June 18, 2009 by Roy Johnson

guidance on good writing and editing techniques

Harold Evans was editor of The Sunday Times from 1967 to 1981 and then of The Times for a year. [He’s now a New York celebrity with a famous wife]. His earlier publication Newsman’s English was written in the 1970s and has now been revised and updated. Essential English for Journalists is a guide to improving the efficiency of your writing by a method which he announces at the outset as ‘a process of editorial selection, text editing, and presentation’.

Essential English for JournalistsIn fact he gets off to a slightly shambolic start by describing the various responsibilities for writing in the newsroom, but then settles down to his main subject – the crafting of good prose – where he is quite clearly at home. There’s plenty of good advice on sentence construction, editing for clarity, choice of vocabulary, avoiding obscurity and abstraction, plus eliminating vagueness and cliche. He also includes explanations of words commonly misunderstood – such as chronic, disinterested, and viable (to which he might have added aggravate, which is mistakenly used in the text as a synonym for annoy) – plus some interesting comments on how speeches can be economically digested and reported.

The general tendency of his advice is to prefer the shorter, concrete, and Anglo-Saxon term to the longer, abstract, and Latinate expression which is all-too-prevalent: fire not conflagration, try not endeavour, end not terminate.

He also offers a long and entertaining list of common expressions which roll out of literary-cum-oral usage whose redundancies can be edited to produce a tighter result – ‘blue coloured car’, ‘crisis situation‘, and ‘in the city of Manchester’

Evans gives detailed advice on the structure of good writing. His pages on how to write an introduction will be useful to anybody who wants to make their writing more effective. [In fact I would urge the strategy on those who would like to make the arguments of academic writing stand more clear.] The basic rule is to strike out anything which is not absolutely necessary.

In the centre of the book there is a detailed exposition of how newspaper reports should be written – with critical comments on their structure and narrative strategy. Evans shows how the same basic facts can be arranged to create different emphases. This is an exemplary tutorial for anyone who wishes to acquire the skills of reporting and successful composition.

For all its subject, it’s written in a slightly inflated style which combines the short journalist’s sentence with the vocabulary of an Edwardian litterateur – very self-conscious and aware of its own rhetorical devices.

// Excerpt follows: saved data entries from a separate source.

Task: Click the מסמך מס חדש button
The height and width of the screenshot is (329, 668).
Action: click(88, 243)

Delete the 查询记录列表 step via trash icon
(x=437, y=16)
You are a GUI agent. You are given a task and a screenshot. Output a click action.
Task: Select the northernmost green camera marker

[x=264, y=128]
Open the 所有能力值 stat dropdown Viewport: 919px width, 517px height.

Readers have not the time and newspapers have not the space for elaborate reiteration. This imposes decisive requirements.

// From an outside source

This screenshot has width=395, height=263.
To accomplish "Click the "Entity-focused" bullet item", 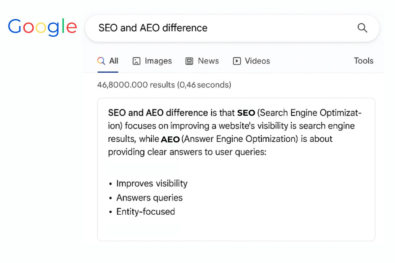I will pos(145,212).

But the advice is sound, and it’s likely to make you look more closely at your own prose. In fact the book has at least three possible readers. It would be an excellent textbook for trainee journalists, especially given the number of clumsy examples Evans quotes and then rewrites as demonstration pieces. Second, it has plenty of tips for experienced journalists and editors trying to write more efficiently. Third, it is full of useful guidance for anyone – beyond the media – who wants to write more coherently.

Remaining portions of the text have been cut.